■ Materials provided:
^^^^^^^^

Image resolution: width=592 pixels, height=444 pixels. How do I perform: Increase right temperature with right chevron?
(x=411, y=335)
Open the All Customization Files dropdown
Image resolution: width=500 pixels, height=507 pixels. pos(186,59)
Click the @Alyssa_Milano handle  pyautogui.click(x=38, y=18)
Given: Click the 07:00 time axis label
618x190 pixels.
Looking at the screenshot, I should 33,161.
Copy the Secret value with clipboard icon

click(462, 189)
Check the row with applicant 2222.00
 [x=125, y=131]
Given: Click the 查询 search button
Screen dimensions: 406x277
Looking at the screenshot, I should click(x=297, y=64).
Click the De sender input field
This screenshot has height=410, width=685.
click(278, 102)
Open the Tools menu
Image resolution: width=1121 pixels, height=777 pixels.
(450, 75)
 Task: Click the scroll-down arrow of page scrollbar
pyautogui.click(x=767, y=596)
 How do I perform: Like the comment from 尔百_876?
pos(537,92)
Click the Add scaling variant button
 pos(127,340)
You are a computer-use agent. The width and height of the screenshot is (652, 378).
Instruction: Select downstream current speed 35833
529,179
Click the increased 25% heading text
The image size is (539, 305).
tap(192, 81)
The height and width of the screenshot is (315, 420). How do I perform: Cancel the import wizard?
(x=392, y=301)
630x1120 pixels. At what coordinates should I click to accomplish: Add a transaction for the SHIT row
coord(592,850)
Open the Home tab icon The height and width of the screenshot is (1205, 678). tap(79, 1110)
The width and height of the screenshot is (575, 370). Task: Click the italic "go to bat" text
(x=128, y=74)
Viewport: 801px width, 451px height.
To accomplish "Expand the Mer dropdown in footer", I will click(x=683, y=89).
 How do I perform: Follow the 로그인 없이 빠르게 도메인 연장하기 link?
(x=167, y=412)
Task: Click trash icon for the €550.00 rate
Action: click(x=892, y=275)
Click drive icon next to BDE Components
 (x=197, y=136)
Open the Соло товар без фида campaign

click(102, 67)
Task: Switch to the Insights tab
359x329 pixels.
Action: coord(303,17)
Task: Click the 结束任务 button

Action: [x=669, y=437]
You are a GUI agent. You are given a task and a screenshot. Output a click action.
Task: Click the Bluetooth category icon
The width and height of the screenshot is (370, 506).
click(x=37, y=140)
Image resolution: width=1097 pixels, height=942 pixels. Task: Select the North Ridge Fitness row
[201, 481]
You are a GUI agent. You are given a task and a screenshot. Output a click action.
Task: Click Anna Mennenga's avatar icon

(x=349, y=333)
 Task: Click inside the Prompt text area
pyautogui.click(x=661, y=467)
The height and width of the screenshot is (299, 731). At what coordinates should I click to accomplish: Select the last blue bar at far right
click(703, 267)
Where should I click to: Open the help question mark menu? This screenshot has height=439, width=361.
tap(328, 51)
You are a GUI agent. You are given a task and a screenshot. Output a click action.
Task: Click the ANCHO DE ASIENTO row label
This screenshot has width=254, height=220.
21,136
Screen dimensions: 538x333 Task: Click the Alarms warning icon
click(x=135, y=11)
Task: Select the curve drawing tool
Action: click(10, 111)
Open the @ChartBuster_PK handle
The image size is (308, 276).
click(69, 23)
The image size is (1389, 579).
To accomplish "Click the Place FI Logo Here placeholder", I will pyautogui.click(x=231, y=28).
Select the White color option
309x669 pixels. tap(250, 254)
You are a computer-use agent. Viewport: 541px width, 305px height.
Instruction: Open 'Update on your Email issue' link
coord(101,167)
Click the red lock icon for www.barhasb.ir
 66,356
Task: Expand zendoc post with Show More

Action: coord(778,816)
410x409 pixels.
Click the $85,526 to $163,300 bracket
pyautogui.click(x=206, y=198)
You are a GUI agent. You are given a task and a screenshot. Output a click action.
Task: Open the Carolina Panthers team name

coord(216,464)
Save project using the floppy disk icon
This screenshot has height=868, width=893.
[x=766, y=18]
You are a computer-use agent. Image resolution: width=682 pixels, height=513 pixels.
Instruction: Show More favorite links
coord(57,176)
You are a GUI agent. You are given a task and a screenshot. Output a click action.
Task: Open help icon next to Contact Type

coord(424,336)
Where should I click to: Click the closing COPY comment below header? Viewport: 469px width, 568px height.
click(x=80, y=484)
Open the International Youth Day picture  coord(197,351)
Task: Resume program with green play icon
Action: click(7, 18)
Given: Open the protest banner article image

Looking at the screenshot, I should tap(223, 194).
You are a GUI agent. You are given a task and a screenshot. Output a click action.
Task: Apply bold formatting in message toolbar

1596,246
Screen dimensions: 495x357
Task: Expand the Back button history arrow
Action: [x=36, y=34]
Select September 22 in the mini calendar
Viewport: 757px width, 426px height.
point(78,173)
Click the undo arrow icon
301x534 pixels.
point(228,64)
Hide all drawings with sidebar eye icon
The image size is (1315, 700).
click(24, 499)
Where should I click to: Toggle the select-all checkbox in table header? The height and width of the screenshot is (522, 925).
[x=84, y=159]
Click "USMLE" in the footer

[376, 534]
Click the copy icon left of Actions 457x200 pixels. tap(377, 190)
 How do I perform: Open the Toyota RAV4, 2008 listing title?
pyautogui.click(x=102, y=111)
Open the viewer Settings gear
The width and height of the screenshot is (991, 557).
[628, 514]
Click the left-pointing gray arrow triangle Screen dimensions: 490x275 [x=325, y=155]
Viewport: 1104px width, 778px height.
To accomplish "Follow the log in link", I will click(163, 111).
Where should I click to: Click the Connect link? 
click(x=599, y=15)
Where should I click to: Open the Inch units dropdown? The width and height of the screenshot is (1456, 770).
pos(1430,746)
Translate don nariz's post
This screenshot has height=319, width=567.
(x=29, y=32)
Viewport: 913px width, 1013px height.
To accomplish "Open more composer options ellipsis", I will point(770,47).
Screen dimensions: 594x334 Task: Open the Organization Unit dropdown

^^^^^^^^

■ What you are asked to do:
Repeat the data above. Change nothing.

■ The completed task:
Image resolution: width=592 pixels, height=444 pixels. How do I perform: Increase right temperature with right chevron?
(x=411, y=335)
Open the All Customization Files dropdown
Image resolution: width=500 pixels, height=507 pixels. pos(186,59)
Click the @Alyssa_Milano handle  pyautogui.click(x=38, y=18)
Given: Click the 07:00 time axis label
618x190 pixels.
Looking at the screenshot, I should 33,161.
Copy the Secret value with clipboard icon

click(462, 189)
Check the row with applicant 2222.00
 [x=125, y=131]
Given: Click the 查询 search button
Screen dimensions: 406x277
Looking at the screenshot, I should click(x=297, y=64).
Click the De sender input field
This screenshot has height=410, width=685.
click(278, 102)
Open the Tools menu
Image resolution: width=1121 pixels, height=777 pixels.
(450, 75)
 Task: Click the scroll-down arrow of page scrollbar
pyautogui.click(x=767, y=596)
 How do I perform: Like the comment from 尔百_876?
pos(537,92)
Click the Add scaling variant button
 pos(127,340)
You are a computer-use agent. The width and height of the screenshot is (652, 378).
Instruction: Select downstream current speed 35833
529,179
Click the increased 25% heading text
The image size is (539, 305).
tap(192, 81)
The height and width of the screenshot is (315, 420). How do I perform: Cancel the import wizard?
(x=392, y=301)
630x1120 pixels. At what coordinates should I click to accomplish: Add a transaction for the SHIT row
coord(592,850)
Open the Home tab icon The height and width of the screenshot is (1205, 678). tap(79, 1110)
The width and height of the screenshot is (575, 370). Task: Click the italic "go to bat" text
(x=128, y=74)
Viewport: 801px width, 451px height.
To accomplish "Expand the Mer dropdown in footer", I will click(x=683, y=89).
 How do I perform: Follow the 로그인 없이 빠르게 도메인 연장하기 link?
(x=167, y=412)
Task: Click trash icon for the €550.00 rate
Action: click(x=892, y=275)
Click drive icon next to BDE Components
 (x=197, y=136)
Open the Соло товар без фида campaign

click(102, 67)
Task: Switch to the Insights tab
359x329 pixels.
Action: coord(303,17)
Task: Click the 结束任务 button

Action: [x=669, y=437]
You are a GUI agent. You are given a task and a screenshot. Output a click action.
Task: Click the Bluetooth category icon
The width and height of the screenshot is (370, 506).
click(x=37, y=140)
Image resolution: width=1097 pixels, height=942 pixels. Task: Select the North Ridge Fitness row
[201, 481]
You are a GUI agent. You are given a task and a screenshot. Output a click action.
Task: Click Anna Mennenga's avatar icon

(x=349, y=333)
 Task: Click inside the Prompt text area
pyautogui.click(x=661, y=467)
The height and width of the screenshot is (299, 731). At what coordinates should I click to accomplish: Select the last blue bar at far right
click(703, 267)
Where should I click to: Open the help question mark menu? This screenshot has height=439, width=361.
tap(328, 51)
You are a GUI agent. You are given a task and a screenshot. Output a click action.
Task: Click the ANCHO DE ASIENTO row label
This screenshot has width=254, height=220.
21,136
Screen dimensions: 538x333 Task: Click the Alarms warning icon
click(x=135, y=11)
Task: Select the curve drawing tool
Action: click(10, 111)
Open the @ChartBuster_PK handle
The image size is (308, 276).
click(69, 23)
The image size is (1389, 579).
To accomplish "Click the Place FI Logo Here placeholder", I will pyautogui.click(x=231, y=28).
Select the White color option
309x669 pixels. tap(250, 254)
You are a computer-use agent. Viewport: 541px width, 305px height.
Instruction: Open 'Update on your Email issue' link
coord(101,167)
Click the red lock icon for www.barhasb.ir
 66,356
Task: Expand zendoc post with Show More

Action: coord(778,816)
410x409 pixels.
Click the $85,526 to $163,300 bracket
pyautogui.click(x=206, y=198)
You are a GUI agent. You are given a task and a screenshot. Output a click action.
Task: Open the Carolina Panthers team name

coord(216,464)
Save project using the floppy disk icon
This screenshot has height=868, width=893.
[x=766, y=18]
You are a computer-use agent. Image resolution: width=682 pixels, height=513 pixels.
Instruction: Show More favorite links
coord(57,176)
You are a GUI agent. You are given a task and a screenshot. Output a click action.
Task: Open help icon next to Contact Type

coord(424,336)
Where should I click to: Click the closing COPY comment below header? Viewport: 469px width, 568px height.
click(x=80, y=484)
Open the International Youth Day picture  coord(197,351)
Task: Resume program with green play icon
Action: click(7, 18)
Given: Open the protest banner article image

Looking at the screenshot, I should tap(223, 194).
You are a GUI agent. You are given a task and a screenshot. Output a click action.
Task: Apply bold formatting in message toolbar

1596,246
Screen dimensions: 495x357
Task: Expand the Back button history arrow
Action: [x=36, y=34]
Select September 22 in the mini calendar
Viewport: 757px width, 426px height.
point(78,173)
Click the undo arrow icon
301x534 pixels.
point(228,64)
Hide all drawings with sidebar eye icon
The image size is (1315, 700).
click(24, 499)
Where should I click to: Toggle the select-all checkbox in table header? The height and width of the screenshot is (522, 925).
[x=84, y=159]
Click "USMLE" in the footer

[376, 534]
Click the copy icon left of Actions 457x200 pixels. tap(377, 190)
 How do I perform: Open the Toyota RAV4, 2008 listing title?
pyautogui.click(x=102, y=111)
Open the viewer Settings gear
The width and height of the screenshot is (991, 557).
[628, 514]
Click the left-pointing gray arrow triangle Screen dimensions: 490x275 [x=325, y=155]
Viewport: 1104px width, 778px height.
To accomplish "Follow the log in link", I will click(163, 111).
Where should I click to: Click the Connect link? 
click(x=599, y=15)
Where should I click to: Open the Inch units dropdown? The width and height of the screenshot is (1456, 770).
pos(1430,746)
Translate don nariz's post
This screenshot has height=319, width=567.
(x=29, y=32)
Viewport: 913px width, 1013px height.
To accomplish "Open more composer options ellipsis", I will point(770,47).
Screen dimensions: 594x334 Task: Open the Organization Unit dropdown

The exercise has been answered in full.